LiveID biometric matching provides “inherence element” and verifies the individual not just device-level access
To overcome facial spoofing through the use of a photo, video, mask, or a different substitute for the actual face of a legitimate person, we’ve developed “LiveID”, which is essentially a short selfie video. This is matched to the image on a scanned credential … the photo on a driver’s license or a passport, for example … to verify a likeness.
LiveID is a real biometric, not just the phone’s interpretation of someone’s face or finger. This means that any time LiveID is used, it is compared to the biometric captured during the enrollment process.

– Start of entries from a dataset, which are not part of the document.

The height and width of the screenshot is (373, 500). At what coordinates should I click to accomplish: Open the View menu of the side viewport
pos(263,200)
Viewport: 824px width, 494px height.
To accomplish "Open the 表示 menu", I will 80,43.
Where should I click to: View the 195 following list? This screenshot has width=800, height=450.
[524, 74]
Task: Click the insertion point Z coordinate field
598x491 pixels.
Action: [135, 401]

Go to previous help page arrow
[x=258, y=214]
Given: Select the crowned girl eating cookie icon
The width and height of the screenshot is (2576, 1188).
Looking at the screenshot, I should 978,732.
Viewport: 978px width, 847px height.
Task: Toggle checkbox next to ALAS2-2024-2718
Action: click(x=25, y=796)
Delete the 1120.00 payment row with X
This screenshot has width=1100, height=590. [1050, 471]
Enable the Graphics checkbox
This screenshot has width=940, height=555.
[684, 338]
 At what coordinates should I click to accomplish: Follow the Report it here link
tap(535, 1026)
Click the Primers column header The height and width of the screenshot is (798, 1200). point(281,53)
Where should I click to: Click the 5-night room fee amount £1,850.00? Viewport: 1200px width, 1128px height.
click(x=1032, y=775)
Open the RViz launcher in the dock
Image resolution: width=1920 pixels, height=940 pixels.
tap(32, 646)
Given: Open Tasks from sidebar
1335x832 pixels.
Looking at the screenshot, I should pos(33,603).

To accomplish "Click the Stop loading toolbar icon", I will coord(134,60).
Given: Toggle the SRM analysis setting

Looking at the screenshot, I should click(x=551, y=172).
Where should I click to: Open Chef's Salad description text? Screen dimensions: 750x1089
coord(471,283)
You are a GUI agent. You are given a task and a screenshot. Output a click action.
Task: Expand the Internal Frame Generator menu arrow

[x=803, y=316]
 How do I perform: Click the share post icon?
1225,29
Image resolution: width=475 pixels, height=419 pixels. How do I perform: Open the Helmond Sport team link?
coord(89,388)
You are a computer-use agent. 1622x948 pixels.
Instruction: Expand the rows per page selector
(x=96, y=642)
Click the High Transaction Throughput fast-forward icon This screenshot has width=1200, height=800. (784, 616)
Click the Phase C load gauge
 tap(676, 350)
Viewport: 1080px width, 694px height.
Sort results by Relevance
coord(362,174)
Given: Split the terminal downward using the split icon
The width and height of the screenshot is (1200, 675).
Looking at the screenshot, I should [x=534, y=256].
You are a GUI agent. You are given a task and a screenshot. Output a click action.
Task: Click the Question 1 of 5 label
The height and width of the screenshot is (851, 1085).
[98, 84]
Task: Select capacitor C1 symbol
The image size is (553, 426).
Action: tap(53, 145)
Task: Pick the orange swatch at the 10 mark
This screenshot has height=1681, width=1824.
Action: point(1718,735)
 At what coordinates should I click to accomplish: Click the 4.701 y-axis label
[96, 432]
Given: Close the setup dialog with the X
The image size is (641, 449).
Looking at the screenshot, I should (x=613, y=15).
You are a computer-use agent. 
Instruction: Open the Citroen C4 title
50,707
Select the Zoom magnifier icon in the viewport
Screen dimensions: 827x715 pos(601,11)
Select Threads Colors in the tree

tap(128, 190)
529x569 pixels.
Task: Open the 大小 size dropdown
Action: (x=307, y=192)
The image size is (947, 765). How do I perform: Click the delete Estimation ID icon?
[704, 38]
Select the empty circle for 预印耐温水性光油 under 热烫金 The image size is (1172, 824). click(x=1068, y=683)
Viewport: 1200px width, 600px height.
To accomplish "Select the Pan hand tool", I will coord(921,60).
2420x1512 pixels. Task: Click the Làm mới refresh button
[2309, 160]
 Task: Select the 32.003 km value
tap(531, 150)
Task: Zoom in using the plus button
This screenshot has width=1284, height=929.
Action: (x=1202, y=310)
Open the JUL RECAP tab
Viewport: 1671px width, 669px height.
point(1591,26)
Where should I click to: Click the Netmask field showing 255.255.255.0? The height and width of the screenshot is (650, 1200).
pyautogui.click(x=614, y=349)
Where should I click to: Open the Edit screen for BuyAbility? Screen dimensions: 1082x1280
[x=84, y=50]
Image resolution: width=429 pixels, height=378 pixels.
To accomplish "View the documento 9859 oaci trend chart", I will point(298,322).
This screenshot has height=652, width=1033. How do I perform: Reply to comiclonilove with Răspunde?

We call this a liveness test and it is performed to verify if the biometric traits of an individual are from a living person rather than an artificial or lifeless person.
After enrollment, a liveness test is performed each time a user needs access to online services. When the live test doesn’t match the test performed during the enrollment process, the authentication fails. The liveness is also used to verify compromised TouchID and FaceID forms of device biometrics.
One solution supports multiple authentication channels and methods
We provide multiple ways for users to authenticate:
- The 1Kosmos Mobile App: Our mobile app is available on Apple Store and Google Play and is typically downloaded when users scan a QR code sent to them via email or SMS message. Once installed, enrollment takes just a few minutes for the user to be ready for passwordless authentication.
- Whitelabel Mobile App: The 1Kosmos Mobile App is readily brandable! Organizations can display their logo and tailor the appearance to support their brand guidelines.
- Embedded via SDK into Existing App: We provide API / SDK integration to easily add our biometric authentication to existing mobile applications.
- App-less Authentication: Using only a FIDO2 enabled mobile device, our App-less Authentication requires no app download to perform biometric authentication. This is ideal for any organization that prefers a zero-code footprint on end-user devices.
- Lost / Stolen Device Recovery: We support the BIPS39 standard for recovery in the event a device gets lost, stolen or damaged. This entails the use of a mnemonic phrase consisting of 12 recovery words that are used to regenerate the Private-Public key pair.